With news of former U.S. President Jimmy Carter's failing health and subsequent move into hospice care, we examine one notable aspect of his legacy, The Carter Center. This public charity was founded in 1982 by Jimmy Carter and his wife, former First Lady Rosalynn Carter, and now operates in partnership with Emory University to advance human rights and alleviate unnecessary human suffering.
The Carter Center has consistently proven itself to be a financially efficient organization based on CharityWatch's nearly two decades of analysis of its audited financial statements and tax filings. That said, if you donate to The Carter Center today, it may not use your donation for a very long time. If you are considering making a donation to The Carter Center, CharityWatch provides the following information for your consideration.
CharityWatch's Rating of The Carter Center
CharityWatch's most current rating of The Carter Center is based on our analysis of its consolidated audited financial statements and IRS tax Forms 990 for the fiscal year ended 8/31/2021. CharityWatch assigned The Carter Center a final rating of "F" on our "A+" to "F" rating scale due to the charity having years of available assets in reserve of 9.9 years as of 8/31/2021. This rating was downgraded from a financial efficiency rating of "A." Our analysis concluded that The Carter Center spent 81% of its cash expenses on programs and spent $12 to raise each $100 of cash support in fiscal 2021.
Mission & Programs
The mission of The Carter Center is to advance human rights and alleviate human suffering. The Carter Center describes its largest program in its fiscal 2021 tax filing in the following way:
"The Carter Center health programs fight six preventable diseases...guinea worm, river blindness, lymphatic filariasis, schistosomiasis, and malaria - by using health education and simple, low-cost methods, The Center also strives to improve access to mental health care. These efforts have brought to resource-limited countries better disease surveillance and health care delivery systems, many established as part of The Center's historic campaign to eradicate guinea worm disease. Because communities are often burdened by several diseases, The Center is pioneering new public health approaches to efficiently and effectively impact general populations."

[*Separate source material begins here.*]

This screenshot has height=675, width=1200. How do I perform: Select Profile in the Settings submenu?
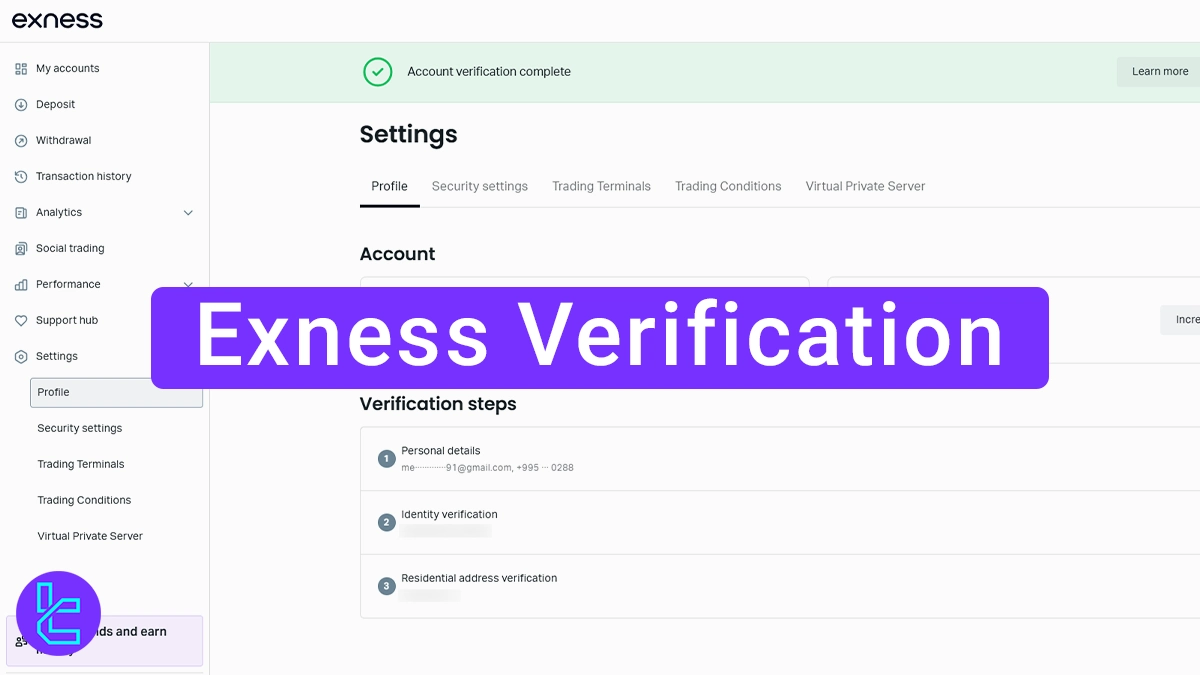point(52,392)
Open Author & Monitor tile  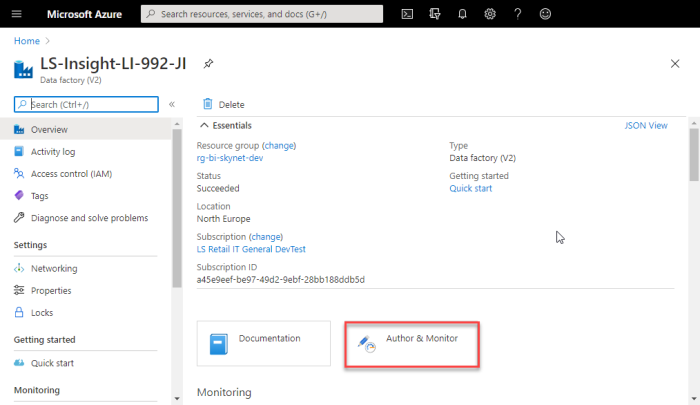point(412,344)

Is The Carter Center a Top-Rated Charity?
The Carter Center meets CharityWatch's benchmarks for financial efficiency, governance, and transparency based on our analysis of its fiscal 2021 consolidated audited financial statements and IRS Tax Forms 990 for the two public charities included therein. These include The Carter Center, tax ID#58-1454716; and The Carter Center Collaborative, Tax ID#20-5704991. However, the organization does not qualify as a Top-Rated charity due to its years of available assets of 9.9 years as of the end of that reporting year. Meaning, this charity could continue to operate for 9.9 years at fiscal 2021 cash spending levels without raising another penny of donations or other revenue.
Giving is a fixed pie, remaining steady at about 2% of gross domestic product (GDP) since the mid-twentieth century. Because charitable dollars are limited and society's needs are not, it is vital that charities do not hoard the funds that they raise.
CharityWatch believes it is reasonable for a charity to set aside less than three years' worth its annual budget for financial stability and possible future needs. When a charity's available assets in reserve is greater than or equal to three years' worth its annual budget, CharityWatch downgrades its final letter grade rating. However, we continue to show what a charity's financial efficiency rating was prior to being downgraded for those donors who do not wish to factor a charity's high assets into their giving decisions.
Read our article, Don't Judge a Not-For-Profit by its Profits, for factors to consider when assessing a charity's financial stability. See Our Process page for a detailed explanation of CharityWatch's treatment of high assets.
In-Kind Goods & Services
According to The Carter Center consolidated audit of August 31, 2021 (Note 9, In-Kind Gifts), the Center received in-kind donated goods and services in fiscal 2021 on which it placed a total value of $204,450,299. Of this total, $203,860,578 consisted of donated medication.
[Note: CharityWatch generally excludes the value of in-kind (non-cash) donations of goods and services from its calculations of Program % and Cost to Raise $100. More information on how grades are calculated and the treatment of in-kind donations can be found on the Our Process page.]
According to The Carter Center consolidated audit of August 31, 2021 (Note 14, Related-Party Transactions):
"Emory University provides certain administrative functions to the Center, including, but not limited to, payroll administration, investment management, information technology, and legal services. The Center paid Emory University $638,557 during both the years ended August 31, 2021 and 2020, respectively, for the provision of these services.
"Emory University made unrestricted contributions to the Center of $753,904 and $753,911, respectively, for the years ended August 31, 2021 and 2020. In addition, CCEU [Carter Center of Emory University, a department of EU] made unrestricted contributions to CCI [the Center], primarily related to endowment earnings at CCEU, of $468,592 during each of the years ended August 31, 2021 and 2020, respectively."
Additionally, according to The Carter Center tax filing for the fiscal year ended August 31, 2021, the Center reports for Business Transactions Involving Interested Persons, a transaction involving Rebecca Carter, the "spouse of child of board member," in the amount of $146,672 for employee compensation (IRS Form 990, Schedule L, Parts IV and V).